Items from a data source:
== == ==

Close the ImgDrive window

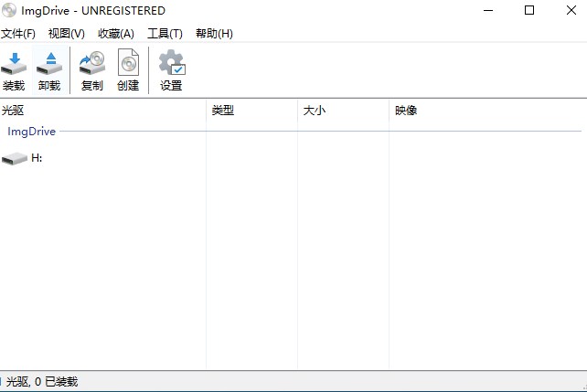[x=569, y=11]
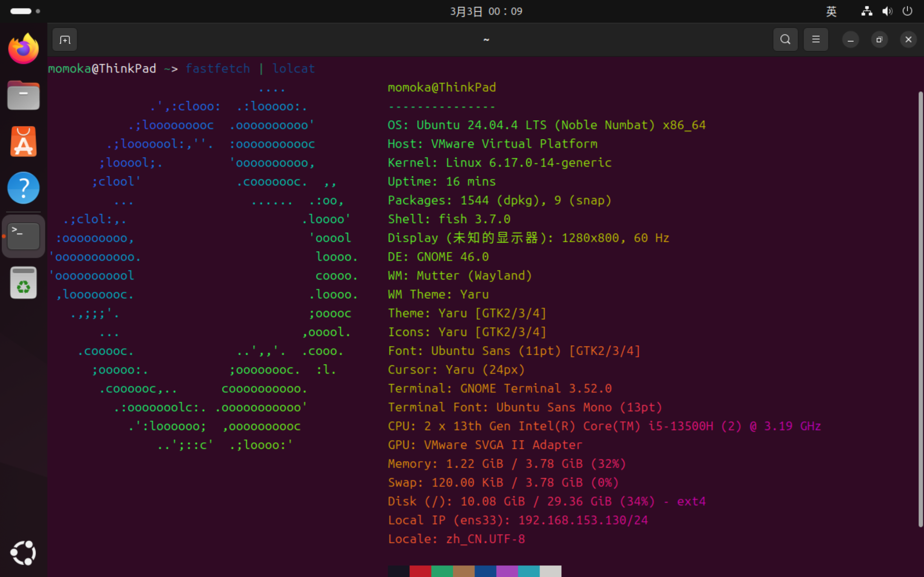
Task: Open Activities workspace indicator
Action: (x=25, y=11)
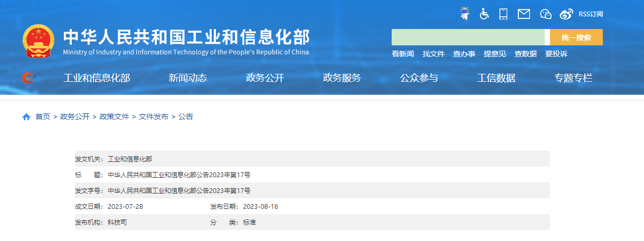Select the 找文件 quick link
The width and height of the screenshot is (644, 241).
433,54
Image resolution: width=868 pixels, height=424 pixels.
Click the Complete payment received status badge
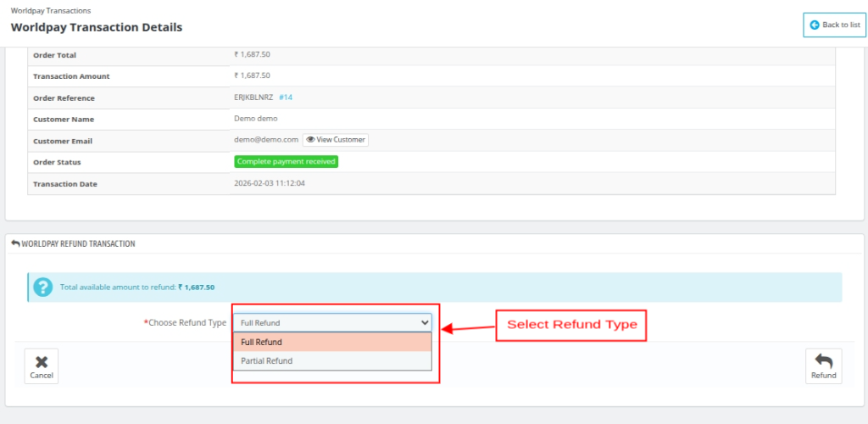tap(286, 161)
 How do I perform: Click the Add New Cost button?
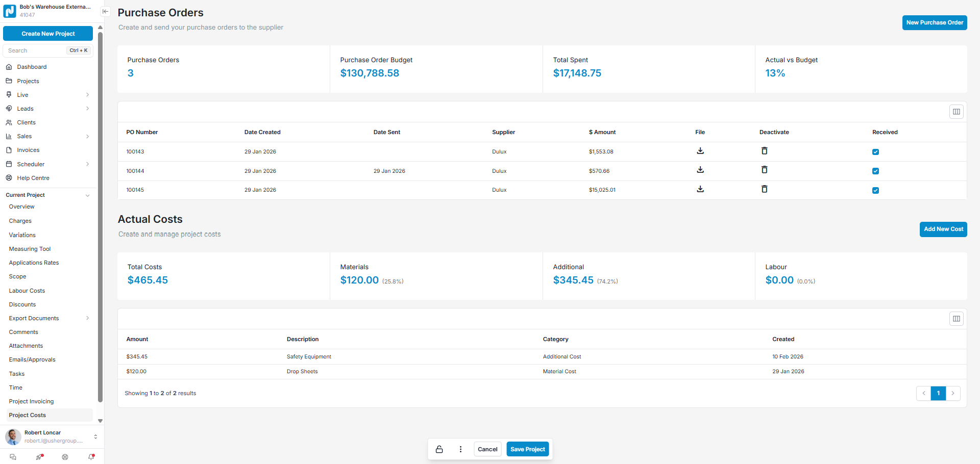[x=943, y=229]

== == ==

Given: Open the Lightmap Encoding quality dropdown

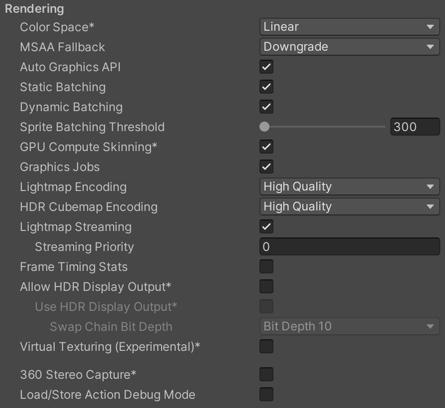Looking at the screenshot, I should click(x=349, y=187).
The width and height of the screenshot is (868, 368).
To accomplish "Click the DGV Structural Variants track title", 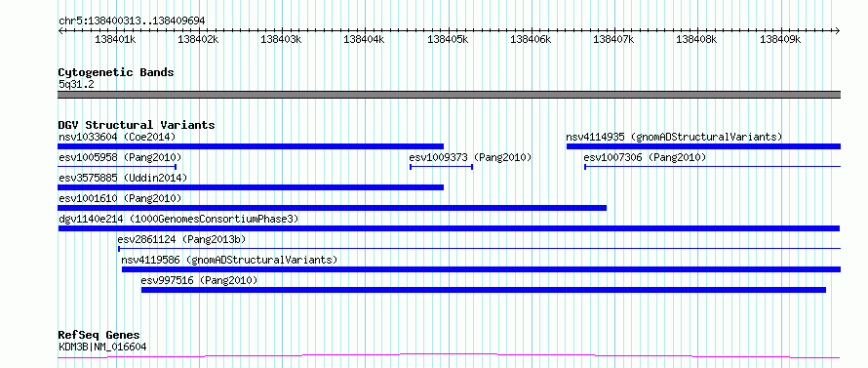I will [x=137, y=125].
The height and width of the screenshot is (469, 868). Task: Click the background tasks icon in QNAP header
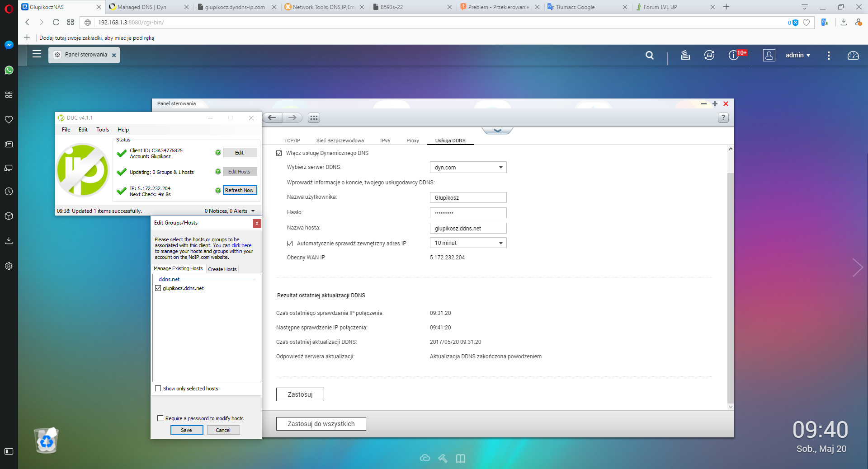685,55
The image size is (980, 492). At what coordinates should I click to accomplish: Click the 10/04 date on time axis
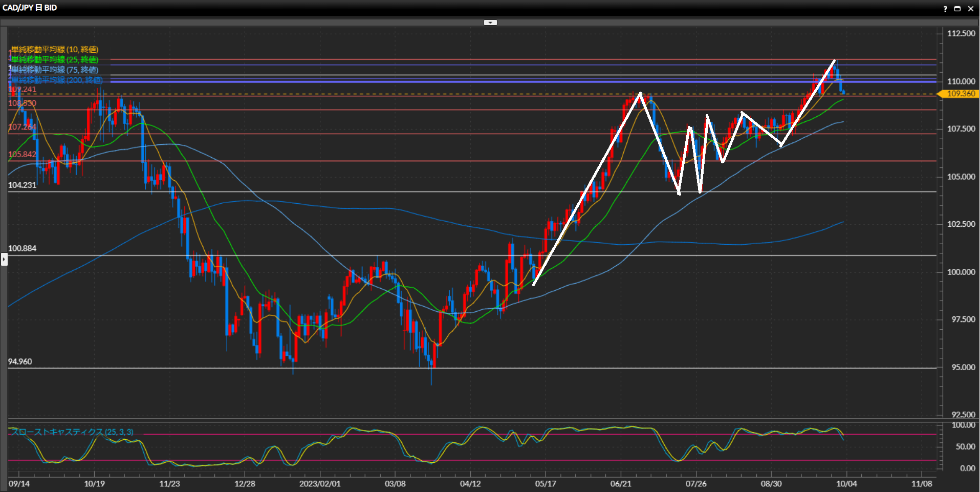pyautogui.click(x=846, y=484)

== == ==

Your goal:
Among the entries above, take the line with "Close the ImgDrive window", the line with "Image resolution: width=868", and all the lines between them, and restate them word for word without pictures.

Response box:
Close the ImgDrive window

[x=569, y=11]
Task: Open Activities workspace indicator
Action: (x=25, y=11)
Select the 找文件 quick link
The width and height of the screenshot is (644, 241).
433,54
Image resolution: width=868 pixels, height=424 pixels.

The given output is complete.